> [AIM]: Can you rewrite the entries below with each "Task" switched to "Instruction" and everything else left unchanged? Leave the pictures out of your answer.

======

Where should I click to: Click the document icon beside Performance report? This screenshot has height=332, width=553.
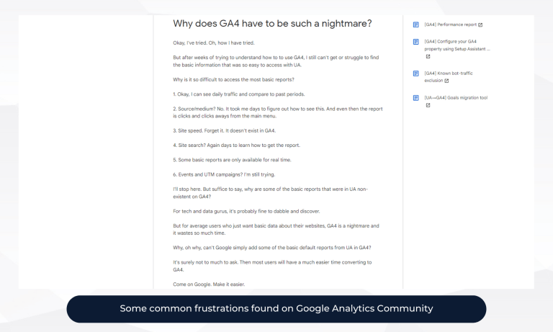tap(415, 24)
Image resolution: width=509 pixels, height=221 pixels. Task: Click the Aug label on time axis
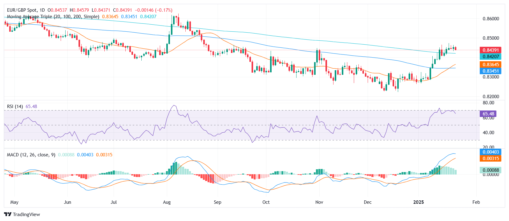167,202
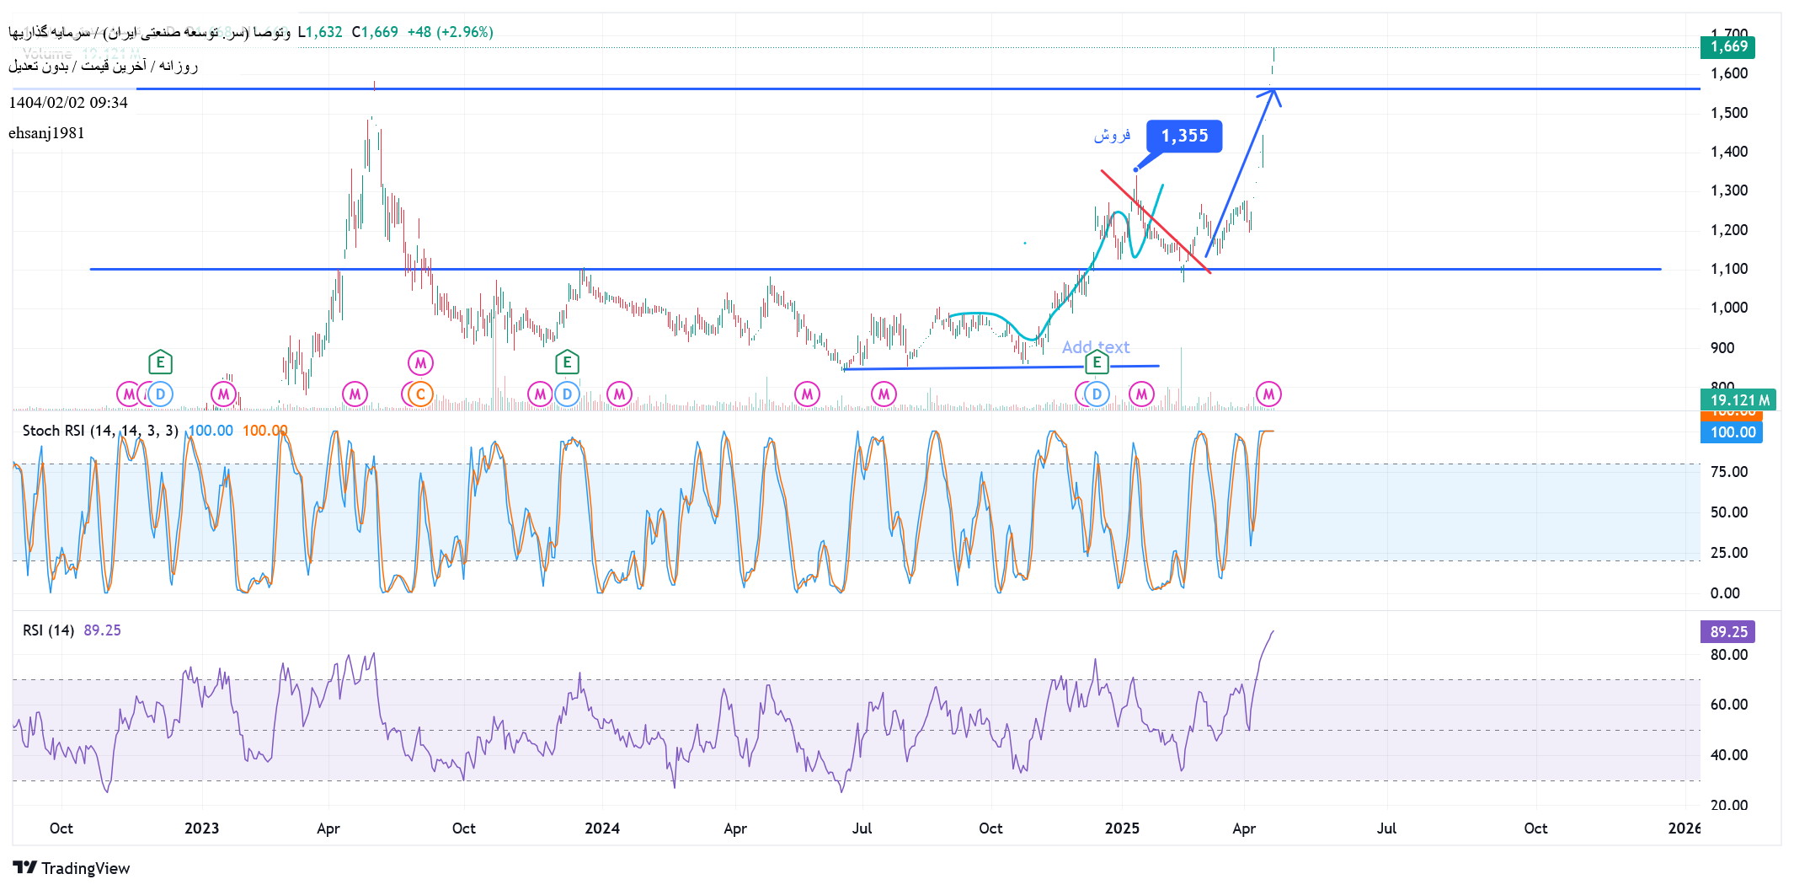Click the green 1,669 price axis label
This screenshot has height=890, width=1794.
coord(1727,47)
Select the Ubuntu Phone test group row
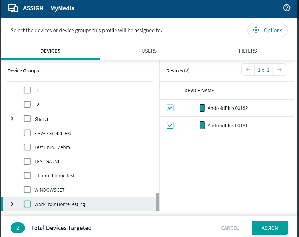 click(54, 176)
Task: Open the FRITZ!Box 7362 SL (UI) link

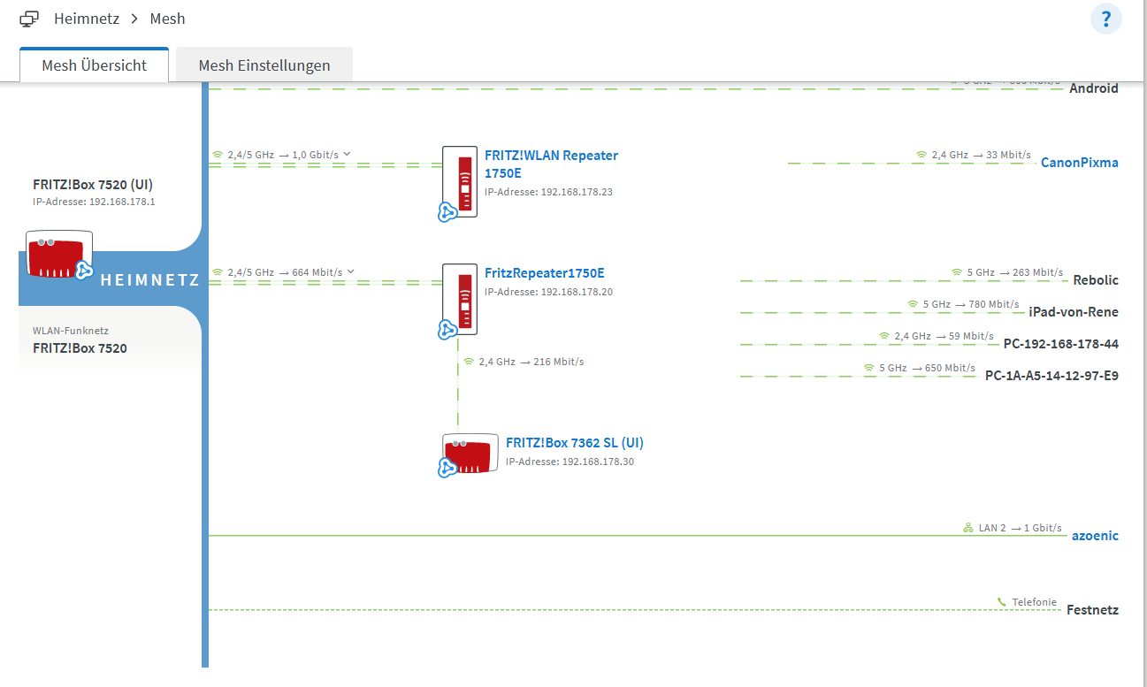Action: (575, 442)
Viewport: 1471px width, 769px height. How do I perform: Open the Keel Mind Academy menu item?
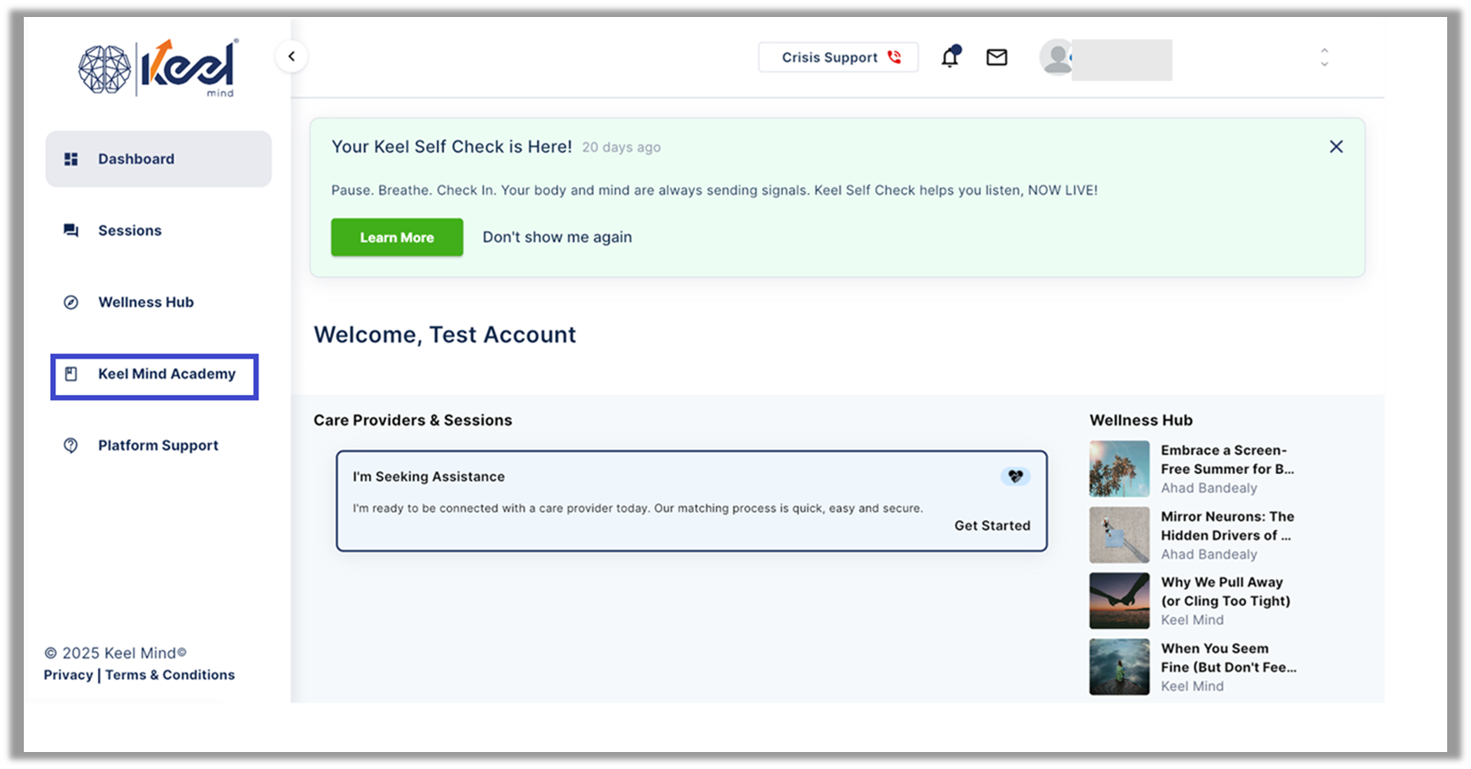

======

> [COMPLETED EXERCISE]:
Where should I click to: Click the document icon beside Performance report? This screenshot has height=332, width=553.
tap(415, 24)
Image resolution: width=509 pixels, height=221 pixels. Instruction: Click the Aug label on time axis
167,202
Click the green 1,669 price axis label
This screenshot has height=890, width=1794.
coord(1727,47)
Select the Ubuntu Phone test group row
 click(54, 176)
Instruction: Open the FRITZ!Box 7362 SL (UI) link

Action: (575, 442)
Viewport: 1471px width, 769px height. How do I perform: Open the Keel Mind Academy menu item?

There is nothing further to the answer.